# ZADANIA DO WYKONANIA:
**A.** Przepisz fragment tekstu źródłowego od słów „Jeśli chodzi o” do słów „podstawowe się zmienia?” włącznie, wstawiając „obcokrajowców” w miejsce „cudzoziemców”.
**B.** Streść tekst źródłowy w dwóch zdaniach.

# TEKST ŹRÓDŁOWY:
┌──
Celem Reczniczki Anny Anna Šabatovej jest pomoc ludziom, zwłaszcza dzieciom niepełnosprawnym i wykluczonym społecznie oraz tym, którzy nie należą do społecznego "mainstreamu". Podzieliła się niedawno swoimi przemyśleniami na temat praw człowieka i edukacji w Republice Czeskiej z magazynem School All Inclusive magazine:
Pracowała już Pani dla Biura Rzecznika Praw Obywatelskich w latach 2001-2007 jako zastępca Rzecznika Otakara Motejl. W tym roku wróciła Pani do biura jako Rzecznik Praw Obywatelskich. Jak zmieniła się w ciągu tych lat sytuacja w sferze praw człowieka?
Jeśli chodzi o działania Biura Rzecznika, to trzeba przyznać, że zagadnienia prawnoczłowiecze są teraz dużo bardziej obecne niż w pierwszych latach istnienia tej instytucji. Ma to związek z rozszerzeniem zakresu jej działania o takie obszary jak np. ochrona osób pozbawionych wolności i zapobieganie złemu traktowaniu, ochrona przed dyskryminacją czy nadzorowanie deportacji cudzoziemców.
Ogólnie rzecz biorąc, warto powiedzieć, że przypadki łamania praw człowieka w demokratycznym społeczeństwie nie dzieją się umyślnie lub z celowym zamiarem naruszenia prawa. Jest to zawsze mniej lub bardziej bezduszne wykonywanie władzy publicznej, zaniedbania, nieprofesjonalna postawa w zakresie usług społecznych lub głęboko zakorzenione w społeczeństwie stereotypy. Naruszenia są często nieoczywiste i niewidoczne dla każdego na pierwszy rzut oka.
Czy sposób patrzenia na prawa podstawowe się zmienia?
Tak, zmienia się. Jakieś dziesięć lat temu, przed Konwencją o prawach osób niepełnosprawnych, zbadalibyśmy oczywiście naruszenie praw podstawowych, jeśli ludzie w placówce opieki dziennej byliby jakkolwiek źle traktowani albo gdyby ktoś ich karał, ograniczał lub źle odżywiał. Ale ogólna opinia społeczeństwa czeskiego w tej kwestii, i to, że niektórzy ludzie spędzają całe swoje życie w zakładzie, nie byłoby oceniane bardzo krytycznie. Teraz, po podpisaniu Konwencji, musimy spojrzeć na to krytycznie i starać się to zmienić.
└──
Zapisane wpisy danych
┌──
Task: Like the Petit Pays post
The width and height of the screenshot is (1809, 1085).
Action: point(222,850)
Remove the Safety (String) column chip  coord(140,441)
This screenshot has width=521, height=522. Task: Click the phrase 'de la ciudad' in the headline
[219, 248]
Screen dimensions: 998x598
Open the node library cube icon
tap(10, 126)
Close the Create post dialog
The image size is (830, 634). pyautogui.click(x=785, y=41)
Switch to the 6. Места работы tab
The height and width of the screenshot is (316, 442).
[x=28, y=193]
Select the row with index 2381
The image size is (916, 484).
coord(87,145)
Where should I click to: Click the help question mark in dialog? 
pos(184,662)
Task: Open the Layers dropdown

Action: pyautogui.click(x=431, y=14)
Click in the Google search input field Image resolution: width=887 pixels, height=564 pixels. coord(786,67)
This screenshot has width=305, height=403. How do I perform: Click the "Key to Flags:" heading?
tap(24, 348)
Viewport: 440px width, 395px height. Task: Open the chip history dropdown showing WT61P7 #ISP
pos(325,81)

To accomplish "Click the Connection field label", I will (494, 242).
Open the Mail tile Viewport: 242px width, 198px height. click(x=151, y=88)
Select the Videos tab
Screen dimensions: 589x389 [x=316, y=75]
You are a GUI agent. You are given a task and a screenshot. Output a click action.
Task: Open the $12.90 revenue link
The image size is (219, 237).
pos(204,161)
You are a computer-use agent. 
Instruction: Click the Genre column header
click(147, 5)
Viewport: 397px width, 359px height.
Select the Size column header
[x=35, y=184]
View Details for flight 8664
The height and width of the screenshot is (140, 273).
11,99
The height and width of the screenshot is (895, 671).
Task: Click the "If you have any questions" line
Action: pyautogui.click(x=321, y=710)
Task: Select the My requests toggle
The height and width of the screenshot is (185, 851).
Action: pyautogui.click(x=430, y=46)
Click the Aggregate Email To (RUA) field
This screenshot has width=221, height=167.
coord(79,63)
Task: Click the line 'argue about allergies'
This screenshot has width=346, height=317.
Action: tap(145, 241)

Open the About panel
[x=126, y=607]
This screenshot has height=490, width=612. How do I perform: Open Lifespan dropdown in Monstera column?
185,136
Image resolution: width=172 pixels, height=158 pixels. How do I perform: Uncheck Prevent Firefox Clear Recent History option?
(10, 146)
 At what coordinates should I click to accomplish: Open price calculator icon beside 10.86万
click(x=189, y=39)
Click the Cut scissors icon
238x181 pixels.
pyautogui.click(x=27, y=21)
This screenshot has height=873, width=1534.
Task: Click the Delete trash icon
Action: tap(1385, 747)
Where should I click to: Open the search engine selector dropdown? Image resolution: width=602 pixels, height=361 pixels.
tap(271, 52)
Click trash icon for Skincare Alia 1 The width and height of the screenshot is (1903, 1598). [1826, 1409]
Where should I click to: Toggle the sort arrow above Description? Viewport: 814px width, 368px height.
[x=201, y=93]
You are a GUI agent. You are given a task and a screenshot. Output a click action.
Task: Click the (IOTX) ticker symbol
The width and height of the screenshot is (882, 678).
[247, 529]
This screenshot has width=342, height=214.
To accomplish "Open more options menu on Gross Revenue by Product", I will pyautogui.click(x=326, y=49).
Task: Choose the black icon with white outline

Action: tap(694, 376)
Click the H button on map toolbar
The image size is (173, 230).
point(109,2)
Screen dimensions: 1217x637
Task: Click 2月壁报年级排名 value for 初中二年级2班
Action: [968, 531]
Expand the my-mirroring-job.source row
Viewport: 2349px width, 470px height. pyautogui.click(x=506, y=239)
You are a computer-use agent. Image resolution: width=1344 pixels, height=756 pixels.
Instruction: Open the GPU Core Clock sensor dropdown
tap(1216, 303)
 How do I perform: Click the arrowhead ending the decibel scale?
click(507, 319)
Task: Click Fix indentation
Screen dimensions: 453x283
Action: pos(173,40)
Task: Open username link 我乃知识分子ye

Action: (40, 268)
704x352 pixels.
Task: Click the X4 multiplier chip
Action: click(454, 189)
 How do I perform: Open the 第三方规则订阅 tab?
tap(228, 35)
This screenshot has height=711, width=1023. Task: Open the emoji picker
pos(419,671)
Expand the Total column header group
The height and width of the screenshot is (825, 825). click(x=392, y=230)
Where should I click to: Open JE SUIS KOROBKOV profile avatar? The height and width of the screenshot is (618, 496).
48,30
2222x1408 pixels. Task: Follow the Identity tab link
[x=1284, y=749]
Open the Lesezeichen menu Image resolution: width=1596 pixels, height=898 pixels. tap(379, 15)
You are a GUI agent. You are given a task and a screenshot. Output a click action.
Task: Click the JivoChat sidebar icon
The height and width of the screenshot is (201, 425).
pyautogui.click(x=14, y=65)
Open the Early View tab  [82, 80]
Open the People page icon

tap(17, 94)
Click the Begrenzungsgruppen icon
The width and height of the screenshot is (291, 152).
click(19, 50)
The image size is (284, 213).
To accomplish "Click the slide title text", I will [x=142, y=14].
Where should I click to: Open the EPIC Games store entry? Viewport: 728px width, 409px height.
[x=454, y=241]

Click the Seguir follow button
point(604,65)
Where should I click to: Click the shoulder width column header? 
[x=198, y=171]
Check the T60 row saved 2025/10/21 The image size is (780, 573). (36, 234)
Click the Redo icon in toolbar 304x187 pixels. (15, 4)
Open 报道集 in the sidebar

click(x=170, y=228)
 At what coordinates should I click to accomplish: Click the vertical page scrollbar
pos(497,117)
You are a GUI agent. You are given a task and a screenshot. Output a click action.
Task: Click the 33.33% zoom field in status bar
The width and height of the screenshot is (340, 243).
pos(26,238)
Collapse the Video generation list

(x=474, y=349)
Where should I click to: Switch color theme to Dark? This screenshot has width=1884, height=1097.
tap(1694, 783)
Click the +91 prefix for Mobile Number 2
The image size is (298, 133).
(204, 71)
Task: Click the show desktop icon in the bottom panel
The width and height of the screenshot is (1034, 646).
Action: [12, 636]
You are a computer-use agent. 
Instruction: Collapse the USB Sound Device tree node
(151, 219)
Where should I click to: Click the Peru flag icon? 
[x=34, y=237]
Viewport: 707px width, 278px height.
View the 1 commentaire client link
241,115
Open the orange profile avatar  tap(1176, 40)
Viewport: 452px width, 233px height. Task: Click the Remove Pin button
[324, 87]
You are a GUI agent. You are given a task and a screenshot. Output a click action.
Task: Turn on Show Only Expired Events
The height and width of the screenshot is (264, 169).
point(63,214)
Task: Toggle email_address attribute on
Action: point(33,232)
└──
# ODPOWIEDZI:
**A.**
Jeśli chodzi o działania Biura Rzecznika, to trzeba przyznać, że zagadnienia prawnoczłowiecze są teraz dużo bardziej obecne niż w pierwszych latach istnienia tej instytucji. Ma to związek z rozszerzeniem zakresu jej działania o takie obszary jak np. ochrona osób pozbawionych wolności i zapobieganie złemu traktowaniu, ochrona przed dyskryminacją czy nadzorowanie deportacji obcokrajowców.
Ogólnie rzecz biorąc, warto powiedzieć, że przypadki łamania praw człowieka w demokratycznym społeczeństwie nie dzieją się umyślnie lub z celowym zamiarem naruszenia prawa. Jest to zawsze mniej lub bardziej bezduszne wykonywanie władzy publicznej, zaniedbania, nieprofesjonalna postawa w zakresie usług społecznych lub głęboko zakorzenione w społeczeństwie stereotypy. Naruszenia są często nieoczywiste i niewidoczne dla każdego na pierwszy rzut oka.
Czy sposób patrzenia na prawa podstawowe się zmienia?

**B.** Rzeczniczka Praw Obywatelskich mówi, że zagadnienia praw człowieka są dziś w działaniach jej biura znacznie bardziej obecne niż w pierwszych latach jego istnienia, co wiąże się z rozszerzeniem zakresu działania m.in. o ochronę osób pozbawionych wolności, ochronę przed dyskryminacją i nadzorowanie deportacji cudzoziemców. Zaznacza też, że naruszenia praw człowieka w demokratycznym społeczeństwie zwykle nie są umyślne, a po podpisaniu Konwencji o prawach osób niepełnosprawnych trzeba krytycznie spojrzeć na to, że niektórzy ludzie spędzają całe życie w zakładzie, i starać się to zmienić.